| Task details |
Change every occurrence of "column header" to "column heading" throughout the records below, leaving everything else unchanged.

########################################

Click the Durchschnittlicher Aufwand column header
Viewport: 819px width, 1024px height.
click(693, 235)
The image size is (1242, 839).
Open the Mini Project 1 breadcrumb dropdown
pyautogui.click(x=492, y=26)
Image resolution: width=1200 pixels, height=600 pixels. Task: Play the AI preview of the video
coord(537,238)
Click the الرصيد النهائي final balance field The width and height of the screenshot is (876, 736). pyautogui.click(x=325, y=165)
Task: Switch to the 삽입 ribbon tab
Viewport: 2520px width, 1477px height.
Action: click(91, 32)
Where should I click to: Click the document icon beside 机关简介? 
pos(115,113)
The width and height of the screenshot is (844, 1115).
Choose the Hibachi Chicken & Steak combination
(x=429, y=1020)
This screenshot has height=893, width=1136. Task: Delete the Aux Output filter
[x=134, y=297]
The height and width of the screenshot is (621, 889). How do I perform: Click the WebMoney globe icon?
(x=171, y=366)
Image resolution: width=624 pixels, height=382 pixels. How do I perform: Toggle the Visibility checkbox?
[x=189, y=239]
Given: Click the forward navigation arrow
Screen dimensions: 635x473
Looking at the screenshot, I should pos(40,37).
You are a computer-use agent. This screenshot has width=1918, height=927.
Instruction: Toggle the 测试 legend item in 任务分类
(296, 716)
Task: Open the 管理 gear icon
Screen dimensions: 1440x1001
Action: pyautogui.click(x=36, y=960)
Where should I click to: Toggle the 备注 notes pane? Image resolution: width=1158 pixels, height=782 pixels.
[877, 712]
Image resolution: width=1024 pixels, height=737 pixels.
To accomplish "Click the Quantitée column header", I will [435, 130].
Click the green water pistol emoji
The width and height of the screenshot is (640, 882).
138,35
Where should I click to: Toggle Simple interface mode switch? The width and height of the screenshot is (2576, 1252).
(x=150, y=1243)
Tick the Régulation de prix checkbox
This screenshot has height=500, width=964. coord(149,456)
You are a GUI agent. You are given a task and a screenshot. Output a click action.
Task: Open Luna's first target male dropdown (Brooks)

########################################

| Output for this task |
Click the Durchschnittlicher Aufwand column heading
Viewport: 819px width, 1024px height.
click(693, 235)
The image size is (1242, 839).
Open the Mini Project 1 breadcrumb dropdown
pyautogui.click(x=492, y=26)
Image resolution: width=1200 pixels, height=600 pixels. Task: Play the AI preview of the video
coord(537,238)
Click the الرصيد النهائي final balance field The width and height of the screenshot is (876, 736). pyautogui.click(x=325, y=165)
Task: Switch to the 삽입 ribbon tab
Viewport: 2520px width, 1477px height.
Action: click(91, 32)
Where should I click to: Click the document icon beside 机关简介? 
pos(115,113)
The width and height of the screenshot is (844, 1115).
Choose the Hibachi Chicken & Steak combination
(x=429, y=1020)
This screenshot has height=893, width=1136. Task: Delete the Aux Output filter
[x=134, y=297]
The height and width of the screenshot is (621, 889). How do I perform: Click the WebMoney globe icon?
(x=171, y=366)
Image resolution: width=624 pixels, height=382 pixels. How do I perform: Toggle the Visibility checkbox?
[x=189, y=239]
Given: Click the forward navigation arrow
Screen dimensions: 635x473
Looking at the screenshot, I should pos(40,37).
You are a computer-use agent. This screenshot has width=1918, height=927.
Instruction: Toggle the 测试 legend item in 任务分类
(296, 716)
Task: Open the 管理 gear icon
Screen dimensions: 1440x1001
Action: pyautogui.click(x=36, y=960)
Where should I click to: Toggle the 备注 notes pane? Image resolution: width=1158 pixels, height=782 pixels.
[877, 712]
Image resolution: width=1024 pixels, height=737 pixels.
To accomplish "Click the Quantitée column heading", I will [435, 130].
Click the green water pistol emoji
The width and height of the screenshot is (640, 882).
138,35
Where should I click to: Toggle Simple interface mode switch? The width and height of the screenshot is (2576, 1252).
(x=150, y=1243)
Tick the Régulation de prix checkbox
This screenshot has height=500, width=964. coord(149,456)
You are a GUI agent. You are given a task and a screenshot. Output a click action.
Task: Open Luna's first target male dropdown (Brooks)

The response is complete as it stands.